父ハム夫くん(92歳)と母チコちゃん(86歳)の二人が暮らす、H県M市の実家の朝は早い。
二人とも季節を問わず日の出とともに起きているようだ。
父ハム夫くんの朝一番の仕事は、朝刊をとりにいくこと。
調子のいい日は新聞を広げて読む。
あんまり調子の出ない日は、広げないで1面だけを眺める。
調子が悪い日はゴミ箱に直行して、新聞を広げる事もなく広告ごと突っ込んでしまう。
その日が新聞紙段ボールなど資源ゴミの日だと、読まないままゴミ集積所に持って行くこともある。
そんな父ハム夫くん(92歳)なのに、休刊日には新聞はとりに行かない。
そこらへんは、妙にちゃんとしているのだった。
朝食は二人ともパン食である。たいていが賞味期限切れである。
それなのに米も炊く。
炊きたてのゴハンはおいしいのに、炊きたては食べない。冷凍して保存するわけでもない。いたずらに時間が過ぎ、冷たいゴハンになっていく。運がよければ、そのうちレンジでチンするが、なぜか茶碗にゴハンが入った状態でトースターに入れられていることもある。そのうちにひからびてゴミになる。
二人とも米には感心が深いようで、父ハム夫くんの口癖は「米炊くか?」である。ほとんど食べないのにね。
昼食はスーパーの弁当と総菜を買う事もある。
それが二人で食べるには多すぎる量でビックリする。
当然食べきれない。
残った食料は台所のあちこちを放浪して、残飯からやがて生ゴミになる。
夕食は、スーパーで買ってきた、これまた食べきれないほどの肉やら魚やらをフライパンで炒める料理のようなものを作る。野菜はほとんど摂らないようだ。いつ作ったのかわからない料理も食卓に並ぶ。
「こんなに食べきれないほど用意する必要はないんじゃない?」と母チコちゃん(86歳)に言ったら「食卓がいっぱいでないと寂しいんじゃ」とのこと。
そうか、食べるために並べているわけではないのか。
それでスーパーに行ってもあんなに大量に食材を買うのかと納得したのだった。
食材はともかく、調味料や油が古いのか、食べると気分が悪くなることも多い。
そうこうしているうちに日没を迎え、風呂に入る事もなく、眠る体制に入る二人。
以前は食後にテレビを見ていたようだが、それもほとんどない。

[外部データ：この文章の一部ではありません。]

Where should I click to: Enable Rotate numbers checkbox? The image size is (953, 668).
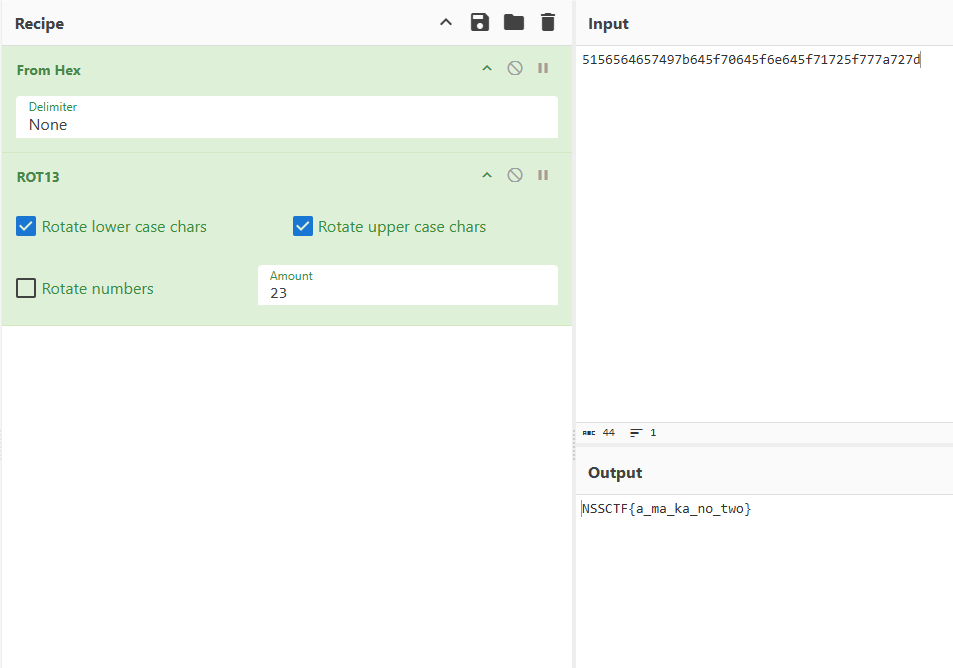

気が向けば見る程度だ。
テレビの前の二人を観察していると、ドラマはストーリーの流れが理解出来ていないようだ。
ニュースは見るが、いつどこで起こったどんなニュースをなのかはわかっていないようで、ただボーッと眺めているだけなのだ。
こんな一日が終わり、早ければ午後6時消灯で床につく父ハム夫くん(92歳)と母チコちゃん(86歳)だった。
遠距離介護者として実家にやってきたボクも、こんな生活リズムに合わせるしかない。
正直なところ、とても精神的に疲れる。
肉体的にも、出された食事におびえながら食べていて、お腹の調子も悪い。
食器もたくさんあるのに、欠けたり不揃いで、まともなものが少ない。箸も以前はちゃんとしたものが沢山あったはずなのに、なぜかワリバシを何度も洗って使っている。
もう生活のすべてが崩壊しつつあるようだ。
それにしても、こんなに早い時刻には眠れないよ…。三食早寝付き介護生活の夜は、まだまだ更けない。